**Data for this exercise:**
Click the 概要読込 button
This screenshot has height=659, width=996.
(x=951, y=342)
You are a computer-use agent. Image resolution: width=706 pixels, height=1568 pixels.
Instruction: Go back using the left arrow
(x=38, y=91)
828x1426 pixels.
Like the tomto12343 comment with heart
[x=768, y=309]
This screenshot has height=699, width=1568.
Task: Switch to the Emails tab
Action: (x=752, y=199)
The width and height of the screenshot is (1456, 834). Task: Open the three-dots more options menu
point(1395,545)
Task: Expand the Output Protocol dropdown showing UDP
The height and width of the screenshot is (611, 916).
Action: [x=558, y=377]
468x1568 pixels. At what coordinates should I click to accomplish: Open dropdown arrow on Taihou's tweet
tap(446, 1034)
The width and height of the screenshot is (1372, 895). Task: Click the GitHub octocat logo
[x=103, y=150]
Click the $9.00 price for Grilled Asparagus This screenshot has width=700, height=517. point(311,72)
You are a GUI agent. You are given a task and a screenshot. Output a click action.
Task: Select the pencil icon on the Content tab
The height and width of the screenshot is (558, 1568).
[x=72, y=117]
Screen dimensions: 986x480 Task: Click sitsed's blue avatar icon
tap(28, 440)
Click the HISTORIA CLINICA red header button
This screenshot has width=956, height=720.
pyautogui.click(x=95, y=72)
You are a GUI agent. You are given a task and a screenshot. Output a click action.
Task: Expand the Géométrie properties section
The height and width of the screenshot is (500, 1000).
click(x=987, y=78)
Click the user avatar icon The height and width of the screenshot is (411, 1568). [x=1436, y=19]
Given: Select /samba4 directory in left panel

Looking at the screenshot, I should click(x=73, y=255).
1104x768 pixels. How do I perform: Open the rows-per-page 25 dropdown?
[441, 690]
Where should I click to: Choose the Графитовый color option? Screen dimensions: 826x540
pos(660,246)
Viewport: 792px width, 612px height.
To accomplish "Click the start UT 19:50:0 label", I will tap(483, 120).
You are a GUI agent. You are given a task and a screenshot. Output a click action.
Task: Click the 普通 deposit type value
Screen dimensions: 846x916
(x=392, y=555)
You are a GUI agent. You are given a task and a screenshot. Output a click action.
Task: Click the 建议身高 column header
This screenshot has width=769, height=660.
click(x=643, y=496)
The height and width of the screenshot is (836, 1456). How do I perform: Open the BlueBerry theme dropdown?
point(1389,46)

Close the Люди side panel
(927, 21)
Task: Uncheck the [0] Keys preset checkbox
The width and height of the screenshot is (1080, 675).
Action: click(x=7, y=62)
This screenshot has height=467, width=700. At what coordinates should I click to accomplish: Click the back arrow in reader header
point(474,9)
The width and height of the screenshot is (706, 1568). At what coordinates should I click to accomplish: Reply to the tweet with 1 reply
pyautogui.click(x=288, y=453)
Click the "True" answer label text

**Work task:** Could you transcribe the entries above word for word, from the line with "Task: Select the" down to the line with "Task: Uncheck the [0] Keys preset checkbox", keeping both?

**Exercise solution:**
Task: Select the pencil icon on the Content tab
The height and width of the screenshot is (558, 1568).
[x=72, y=117]
Screen dimensions: 986x480 Task: Click sitsed's blue avatar icon
tap(28, 440)
Click the HISTORIA CLINICA red header button
This screenshot has width=956, height=720.
pyautogui.click(x=95, y=72)
You are a GUI agent. You are given a task and a screenshot. Output a click action.
Task: Expand the Géométrie properties section
The height and width of the screenshot is (500, 1000).
click(x=987, y=78)
Click the user avatar icon The height and width of the screenshot is (411, 1568). [x=1436, y=19]
Given: Select /samba4 directory in left panel

Looking at the screenshot, I should click(x=73, y=255).
1104x768 pixels. How do I perform: Open the rows-per-page 25 dropdown?
[441, 690]
Where should I click to: Choose the Графитовый color option? Screen dimensions: 826x540
pos(660,246)
Viewport: 792px width, 612px height.
To accomplish "Click the start UT 19:50:0 label", I will tap(483, 120).
You are a GUI agent. You are given a task and a screenshot. Output a click action.
Task: Click the 普通 deposit type value
Screen dimensions: 846x916
(x=392, y=555)
You are a GUI agent. You are given a task and a screenshot. Output a click action.
Task: Click the 建议身高 column header
This screenshot has width=769, height=660.
click(x=643, y=496)
The height and width of the screenshot is (836, 1456). How do I perform: Open the BlueBerry theme dropdown?
point(1389,46)

Close the Люди side panel
(927, 21)
Task: Uncheck the [0] Keys preset checkbox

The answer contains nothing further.